## WHAT YOU HAVE TO DO
Without including any pictures, copy every line below exactly.

======== DATA

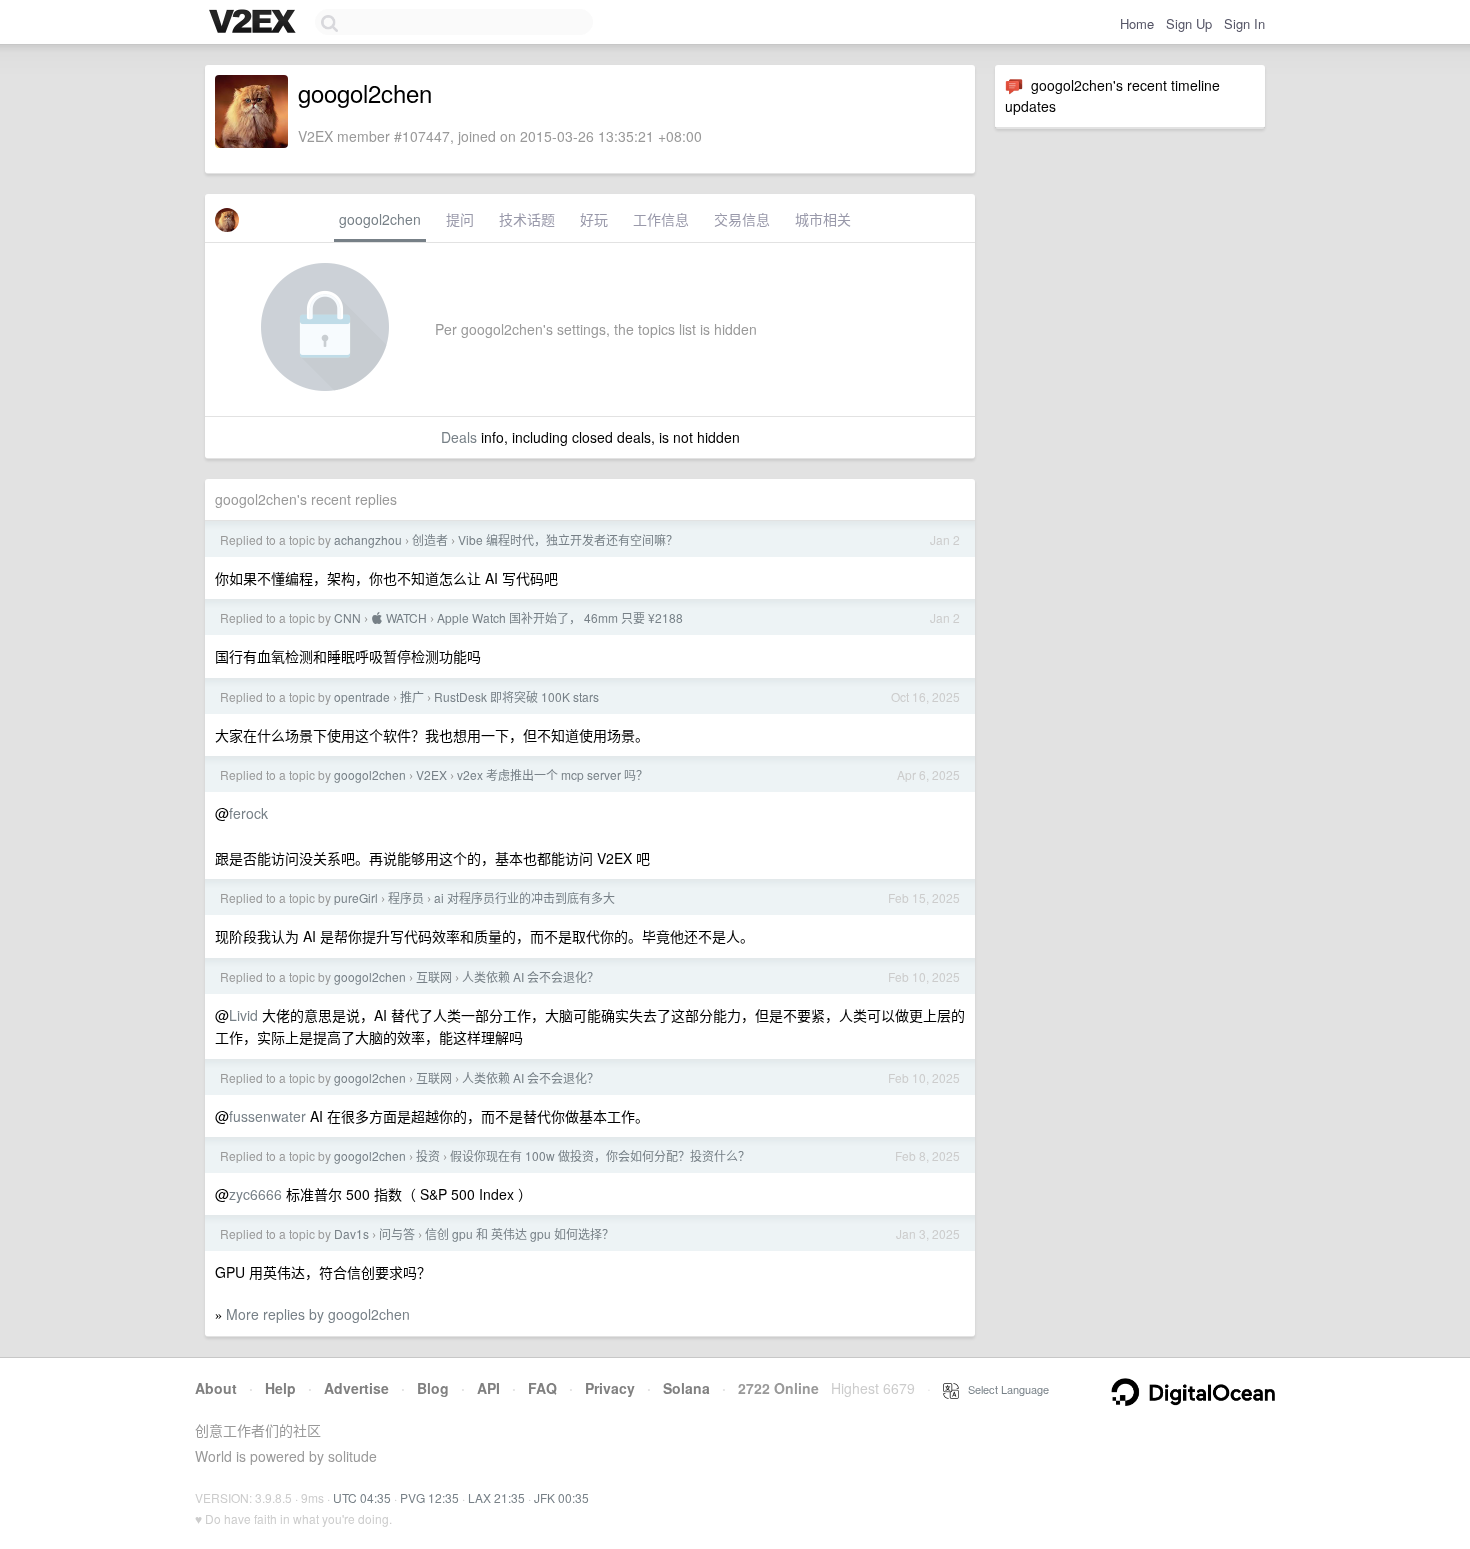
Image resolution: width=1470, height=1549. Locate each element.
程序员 (406, 897)
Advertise (356, 1388)
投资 (428, 1155)
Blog (433, 1388)
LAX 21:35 (496, 1497)
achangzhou (368, 539)
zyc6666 (255, 1194)
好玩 (594, 219)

================

## RESPONSE FOR THIS EXERCISE
Image resolution: width=1470, height=1549. Locate each element.
程序员 (406, 897)
Advertise (356, 1388)
投资 (428, 1155)
Blog (433, 1388)
LAX 21:35 (496, 1497)
achangzhou (368, 539)
zyc6666 (255, 1194)
好玩 (594, 219)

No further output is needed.